The interplay of energy, entropy, and geometry receives a unified theoretical treatment in new research led by Mohammad Mehdi Sadeghi of Jahrom University, alongside colleagues. This work introduces Quantum Thermodynamic Transformation Optics, a framework that extends traditional geometric transformations to coherently manipulate energy and entropy distributions alongside electromagnetic fields. The team demonstrates how compressing or expanding geometry directly influences local energy and entropy densities, all while upholding fundamental thermodynamic laws, and successfully applies this concept to reformulate the Casimir effect. This achievement establishes a continuous pressure law linking quantum and classical regimes through a thermal weighting function, revealing the combined influence of geometry and temperature on pressure, and provides a powerful platform for controlling thermal processes and field fluctuations within complex materials.

This approach embeds thermofield quantization within an optical metric, demonstrating that geometry itself functions as a thermodynamic transformation. This framework governs not only the spatial distribution of electromagnetic energy but also the local generation of entropy and the flow of heat, establishing a fundamental link between spatial manipulation and thermodynamic processes. The study pioneered a method for deriving explicit transformation laws for energy, dissipation, and entropy, revealing that compression amplifies local quantum energy while expansion enhances entropy production, all while maintaining overall thermodynamic balance.

To validate this theoretical construct, researchers applied QTTO to the Casimir effect, producing an analytical pressure law that bridges the quantum-vacuum and classical-thermal limits through a temperature-dependent weighting function. This result is not merely an empirical interpolation, but a derivation grounded in first principles and consistent with the fluctuation-dissipation theorem, further validated by numerical agreement with comprehensive Lifshitz-Matsubara theory. The authors acknowledge that while the current work focuses on specific examples, the framework’s potential extends to more complex scenarios involving nonequilibrium quantum electrodynamics and thermal management in metamaterials. This work establishes a unified approach to understanding how geometry influences energy, entropy, and electromagnetic fields in dissipative materials, going beyond traditional coordinate transformations. The core of QTTO lies in extending the concept of optical metrics to incorporate thermodynamic degrees of freedom, allowing for a consistent treatment of energy, work, and entropy within metamaterials. Researchers employed thermofield dynamics, quantizing the electromagnetic field within a doubled Hilbert space, to preserve canonical commutation relations at finite temperature.

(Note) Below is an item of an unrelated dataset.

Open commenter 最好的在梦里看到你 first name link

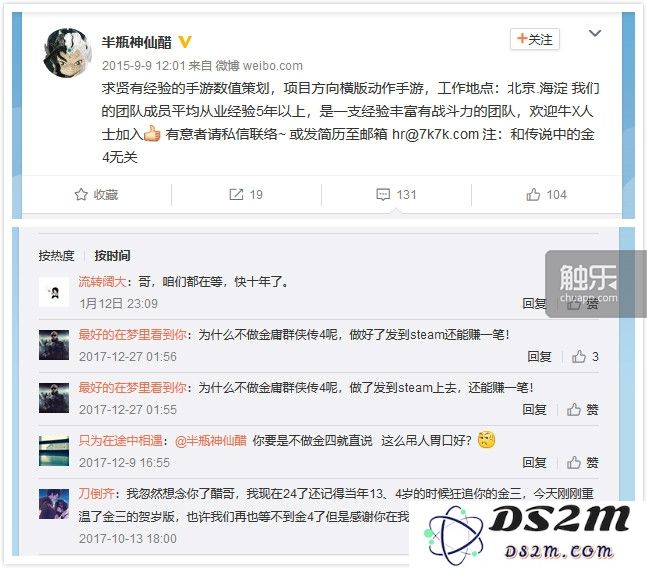[x=132, y=335]
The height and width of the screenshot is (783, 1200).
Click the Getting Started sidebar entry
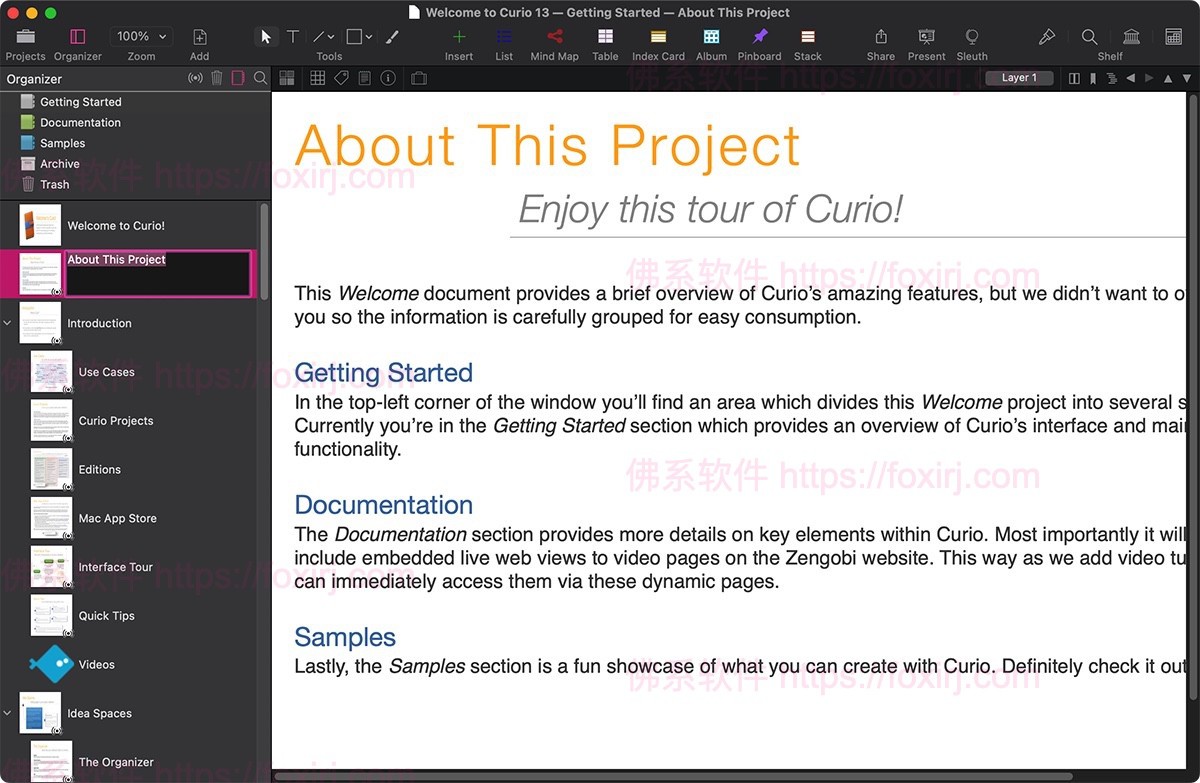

This allows for the study of quantum electrodynamics in lossy and curved optical environments. The derived transformation laws demonstrate that compression of geometry amplifies local energy and entropy densities, while expansion reduces them, all while adhering to the fundamental laws of thermodynamics and conservation of energy. By integrating thermofield quantization with an optical metric, researchers demonstrate that geometry functions as a thermodynamic transformation, governing both the spatial distribution of electromagnetic energy and the local generation of entropy, as well as influencing the flow of heat. The framework yields explicit transformation laws for energy, dissipation, and entropy, revealing that compression amplifies local quantum energy while expansion enhances entropy production, all while maintaining overall thermodynamic balance.